Input for this task Start Marker

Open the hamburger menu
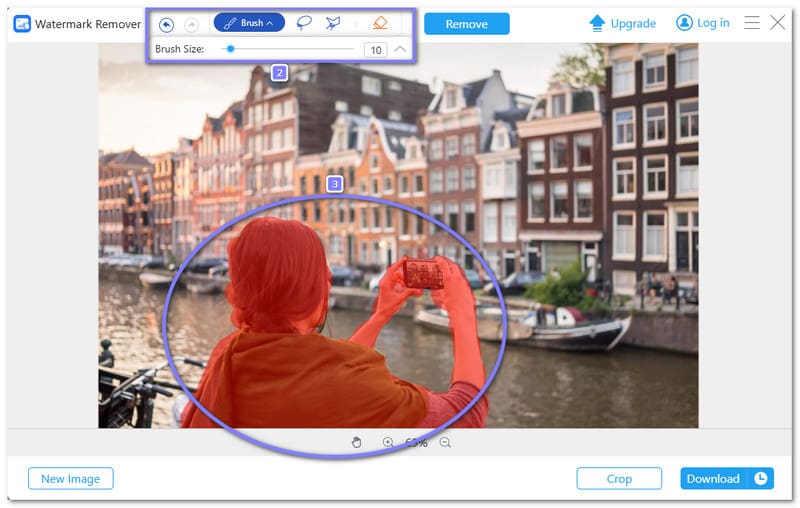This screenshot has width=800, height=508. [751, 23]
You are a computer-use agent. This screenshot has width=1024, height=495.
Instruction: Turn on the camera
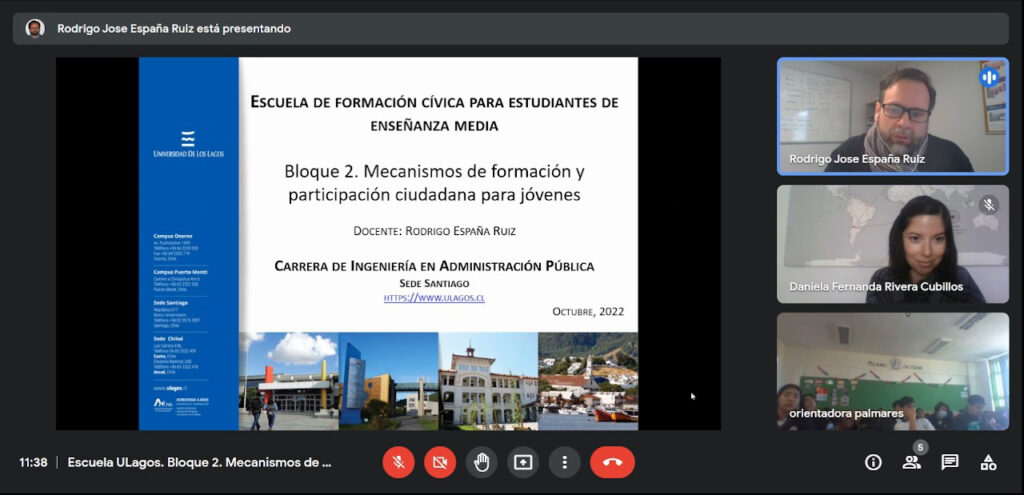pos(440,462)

Input for this task End Marker

What this task involves: Give the listing above again in its entirety and exactly; do not include the pictures.

Exercise output:
Open the hamburger menu
This screenshot has width=800, height=508. [751, 23]
You are a computer-use agent. This screenshot has width=1024, height=495.
Instruction: Turn on the camera
pos(440,462)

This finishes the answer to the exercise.